Consumer discretionary stocks enjoyed the strongest year of all the major sectors, growing more than 8.5%.
Weak technology stocks also weighed on the Nasdaq Composite Index, which declined 0.8% in the morning session.
European markets were also under pressure on Thursday after turning lower in the previous session. London’s FTSE 100 Index was down 0.5%, extending its yearly loss to 5%. The CAC 40 Index in Paris and IBEX 35 in Madrid were also down around 1%. Frankfurt’s DAX Index was closed for the day.
The pan-European STOXX 600 Index was down 0.5% on the day.
The rout in oil prices moderated on Thursday after a volatile week. The West Texas Intermediate (WTI) benchmark for US crude edged up 11 cents or 0.3% to $36.71 a barrel on the New York Mercantile Exchange. Global benchmark Brent crude also rose 33 cents or 0.9% to $36.79 a barrel on ICE Futures Europe.
The economic calendar was largely irrelevant in the final trading day of the year. US jobless claims rose sharply last week, climbing 20,000 to a seasonally adjusted 287,000, the Labor Department said. That was the highest reading since July, signaling that temporary holiday factors were impacting the US labour market.

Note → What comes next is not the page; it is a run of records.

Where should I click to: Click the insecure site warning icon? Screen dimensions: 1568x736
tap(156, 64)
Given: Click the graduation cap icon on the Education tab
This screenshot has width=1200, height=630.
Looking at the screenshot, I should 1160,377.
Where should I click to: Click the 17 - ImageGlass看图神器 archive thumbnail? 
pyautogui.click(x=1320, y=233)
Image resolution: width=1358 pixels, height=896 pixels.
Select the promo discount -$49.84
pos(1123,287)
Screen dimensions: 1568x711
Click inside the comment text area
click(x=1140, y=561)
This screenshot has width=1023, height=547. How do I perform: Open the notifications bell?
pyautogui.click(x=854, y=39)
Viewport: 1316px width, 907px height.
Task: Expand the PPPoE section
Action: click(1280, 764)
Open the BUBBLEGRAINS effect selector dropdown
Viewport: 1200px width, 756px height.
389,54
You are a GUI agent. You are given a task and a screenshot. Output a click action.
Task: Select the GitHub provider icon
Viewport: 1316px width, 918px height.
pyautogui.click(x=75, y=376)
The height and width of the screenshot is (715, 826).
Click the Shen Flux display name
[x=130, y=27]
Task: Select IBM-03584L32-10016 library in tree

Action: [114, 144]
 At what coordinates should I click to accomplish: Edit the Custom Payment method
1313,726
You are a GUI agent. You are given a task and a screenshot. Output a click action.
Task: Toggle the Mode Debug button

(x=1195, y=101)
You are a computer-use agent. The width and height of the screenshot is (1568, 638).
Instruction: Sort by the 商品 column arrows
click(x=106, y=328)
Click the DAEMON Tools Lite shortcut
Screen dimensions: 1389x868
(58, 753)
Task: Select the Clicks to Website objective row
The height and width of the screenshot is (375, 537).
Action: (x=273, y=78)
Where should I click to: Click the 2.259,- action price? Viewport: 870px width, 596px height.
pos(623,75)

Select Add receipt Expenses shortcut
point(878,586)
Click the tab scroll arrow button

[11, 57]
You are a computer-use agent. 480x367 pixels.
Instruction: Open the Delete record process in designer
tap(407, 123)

Separately, the Chicago purchasing managers’ index of economic activity in the US Midwest plunged to its lowest level since 2009. The December PMI reading fell to 42.9 from 48.7 a month earlier. Economists forecast a slight improvement to 49.8. A PMI reading below 50 is a sign of contraction in the economy.
Despite weak economic data, the US dollar continued to strengthen, rising for a fourth consecutive day against a basket of world currencies. The dollar index climbed to a session high of 98.56. It would subsequently consolidate at 98.42, advancing 0.2%.